Daha uzun süre yaşamayı herkes ister. Bunun için bilimciler ilaç, kök hücre tedavileri ve kalori kısıtlaması üzerinde çalışıyor. Peki bu çalışmalar nasıl gidiyor? Yale ve Güney Kaliforniya Üniversiteleri tarafından yapılan kapsamlı bir çalışma, Amerikalıların şu anda 20 yıl öncesine kıyasla daha yavaş yaşlanıyor gibi göründüğünü ortaya koydu.
Eğer biri size yaşınızı sorarsa, söylediğiniz sayı genelde kronolojik yaşınız oluyor. Yani doğumunuzdan beri geçen yılların miktarı (ya da kabul etmek istediğiniz yıl miktarı). Ancak yaşam tarzlarının çeşitliliği ve genetik faktörlerden dolayı her insan, fiziksel anlamda yaşlanmayı farklı bir hızda tecrübe ediyor. Bu da biyolojik yaş olarak adlandırılıyor.

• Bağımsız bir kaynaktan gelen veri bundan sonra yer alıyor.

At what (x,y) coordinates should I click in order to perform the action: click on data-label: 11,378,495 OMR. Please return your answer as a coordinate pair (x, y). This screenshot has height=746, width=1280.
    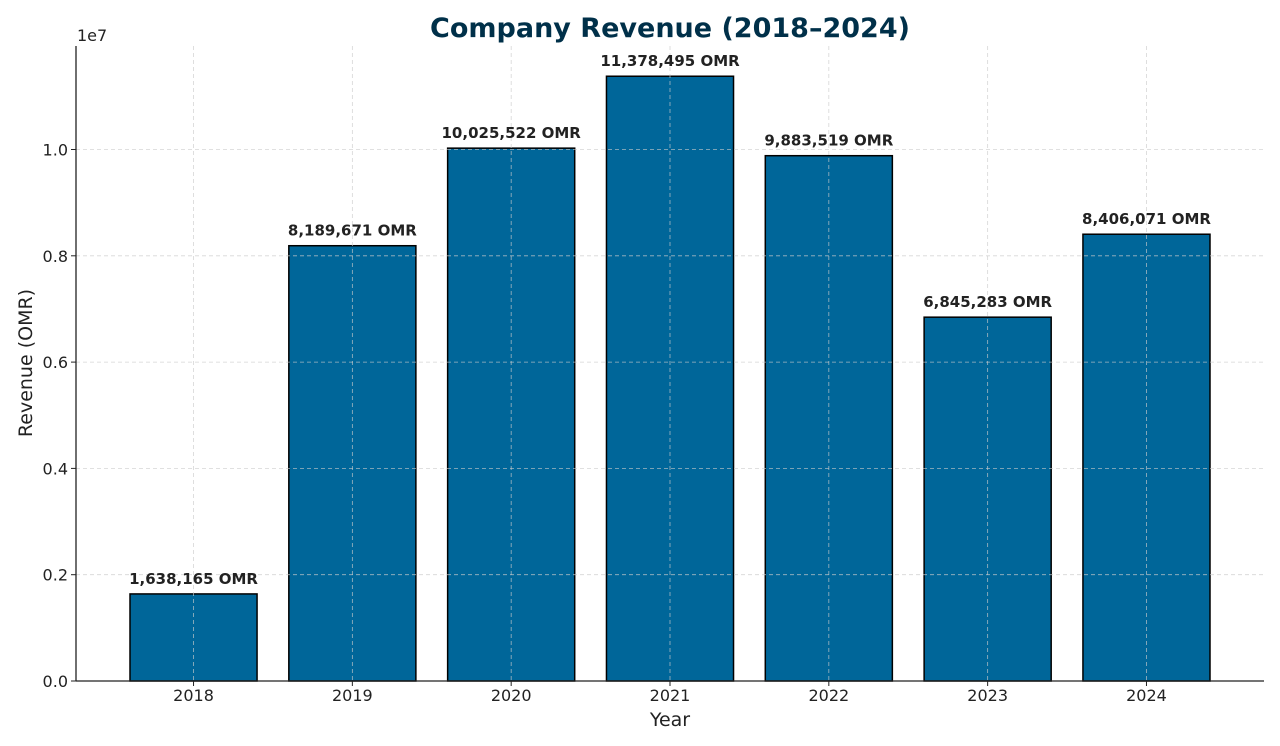
    Looking at the image, I should click on (670, 61).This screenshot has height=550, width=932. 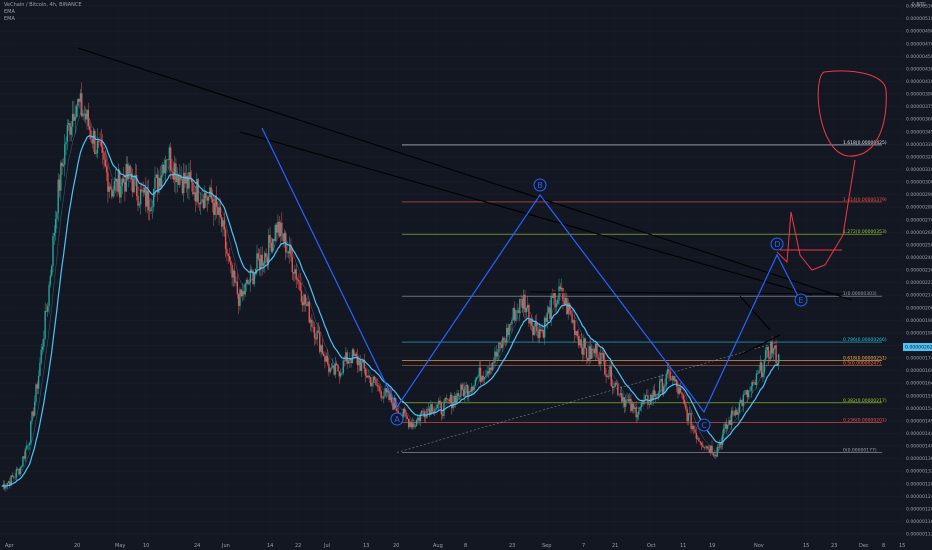 What do you see at coordinates (919, 296) in the screenshot?
I see `y-tick-label: 0.00000214` at bounding box center [919, 296].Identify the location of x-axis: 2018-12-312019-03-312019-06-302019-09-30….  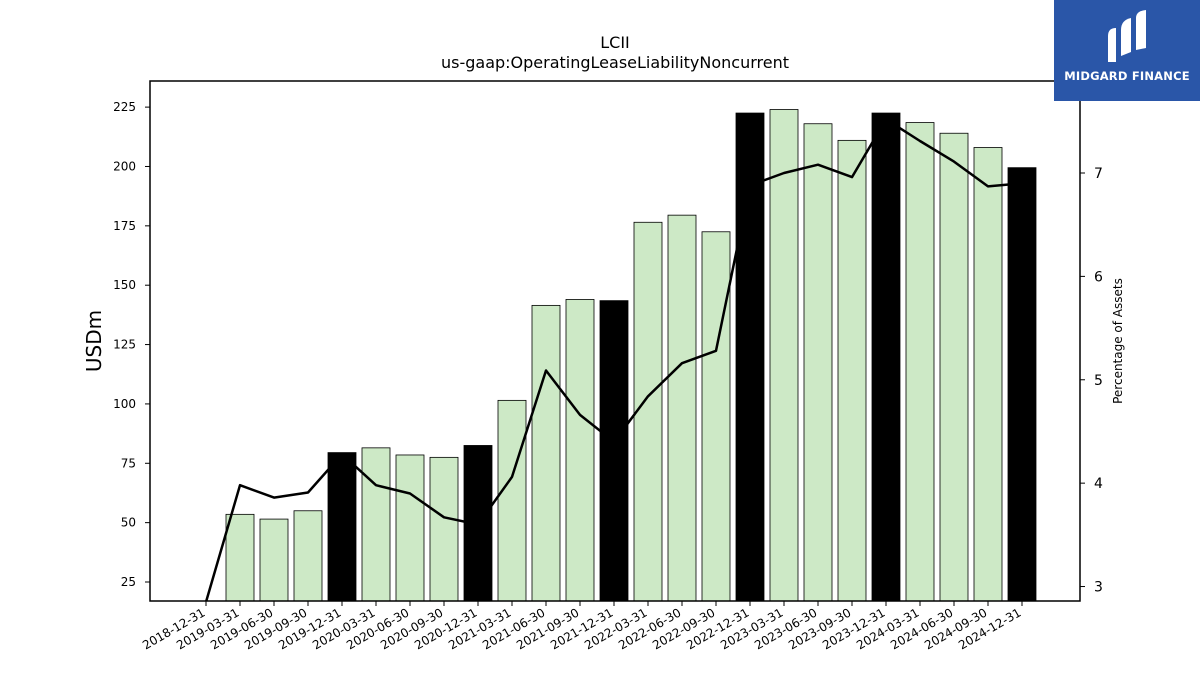
(582, 626).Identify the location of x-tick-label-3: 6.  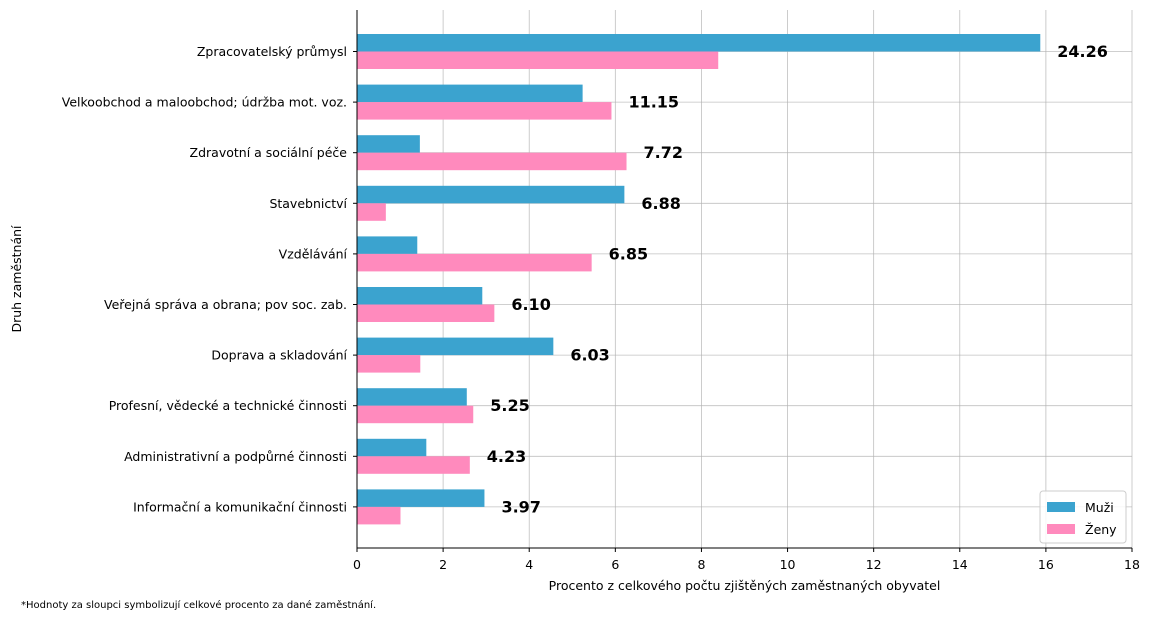
(615, 564).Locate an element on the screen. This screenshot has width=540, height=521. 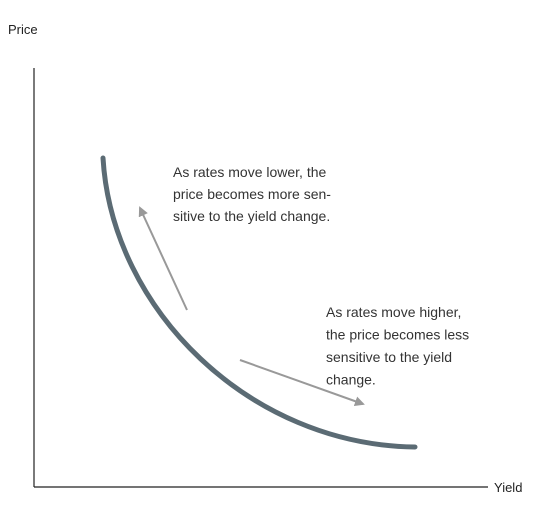
arrow-lower is located at coordinates (163, 258).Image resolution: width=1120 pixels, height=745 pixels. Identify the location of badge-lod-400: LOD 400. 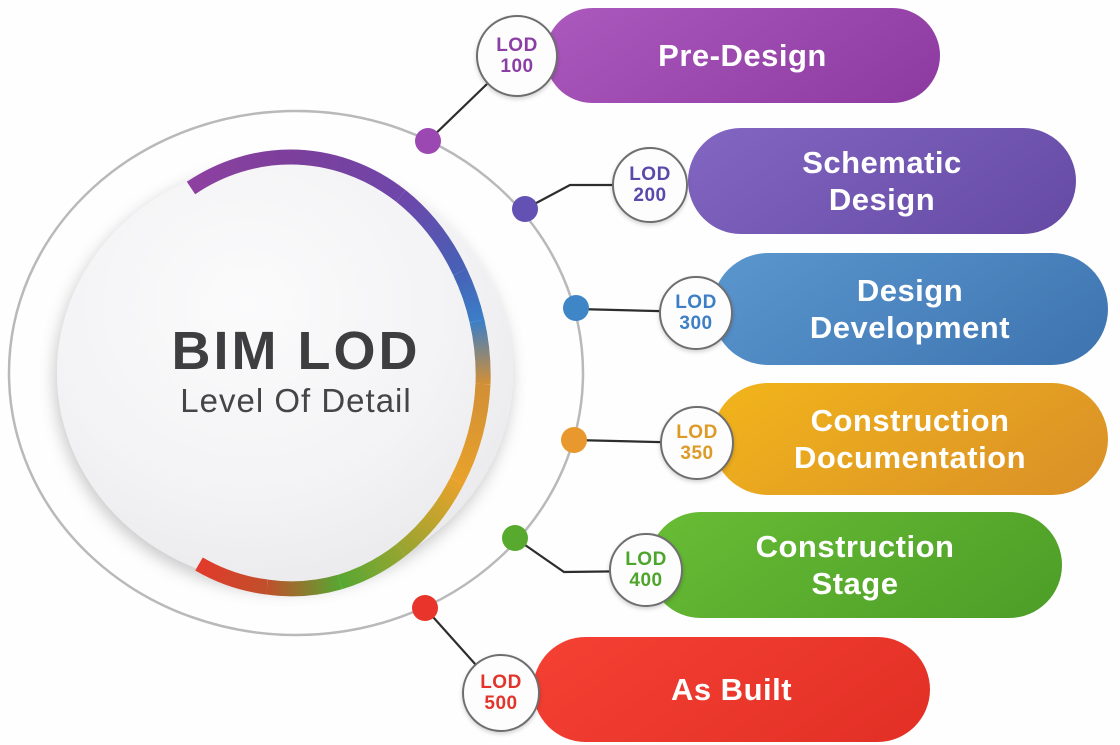
(646, 570).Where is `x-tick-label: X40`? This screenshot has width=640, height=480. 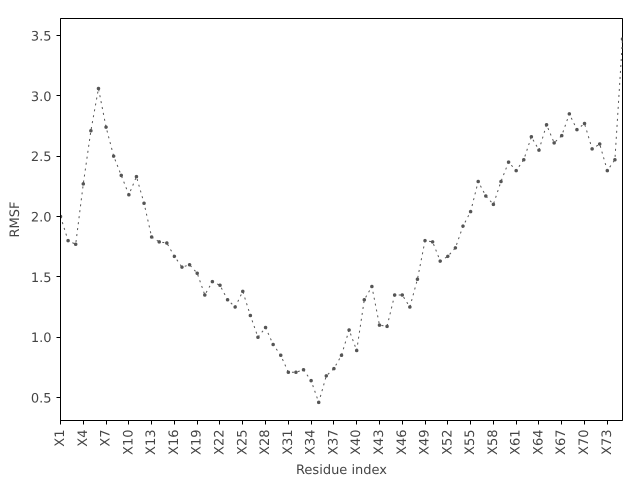 x-tick-label: X40 is located at coordinates (356, 442).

Yakın zamanda yapılan kapsamlı araştırma da biyolojik yaş konusuna odaklanıyor. Araştırmacılar 21 bin 500 kişinin sağlık ve beslenme verilerini topladı. Daha sonra biyolojik yaşları ile kronolojik yaşlarını hesaplayıp, 1988-2010 yılları arasında farkın nasıl değişmiş olabileceğini anlamak için karşılaştırma yaptılar. Ekip, insanların biyolojik yaşını belirleyebilmek için tansiyon, nefes kapasitesi, kandaki belirli göstergelerden hemoglobin, kolestrol, kreatinin, alkalen fosfataz, albümin ve C-reaktif protein gibi çeşitli sağlık göstergelerinden faydalandı.
Sağlıklı yaşam tarzının ve tıptaki gelişmelerin etkisi var
Bütün bunların sonucunda, tüm katılımcıları kapsayacak şekilde, biyolojik yaşlanmada bir yavaşlama trendi olduğu gözlemlendi. Bu esnada, katılımcıların biyolojik ve kronolojik yaşları arasındaki fark artışının daha yaşlı insanlarda daha fazla olduğu, erkeklerde de kadınlara oranla daha fazla olduğu fark edildi. Araştırmacılar, bu bulgunun ulusal ölçekte yaşlanmada bir gecikme olduğuna dair ilk kanıt olduğunu söylüyor. Bu olumlu sonucun en azından bir kısmı, sigara kullanımındaki azalmaya, tıptaki gelişmelere ve daha sağlıklı bir yaşam tarzı benimsenmesine bağlanabilir.
Ortalama yaşam süresinin onlarca yıldır artmakta olduğu yazılı kanıtlara dayanıyor ancak bu yeni araştırma, bu durumun sadece hasta insanları daha fazla hayatta tutabilmekle ilgili olmadığını gösteriyor. Yaşamımızı sağlıklı bir şekilde sürdürdüğümüz süre zarfı olarak ifade edilen sağlıklı yaşam süremiz de artıyor.
Araştırmanın öncüsü Morgan Levine “Yaşlanma hızını değiştirmeden yaşamı uzatmanın zararlı sonuçları olacaktır. İnsanlar yaşamlarının daha büyük bir kısmını hastalıklarla ve iş göremez halde geçirdikçe tıbbi tedavi masrafları da artacak. Ancak yaşlanma sürecinin hız kesmesiyle birlikte yaşam süresi uzadığında, sağlık hizmetleri masrafları azalacak, verimlilik ve mutluluk artacak.” diyor.
Yapılan araştırma Demography adlı dergide yayımlandı.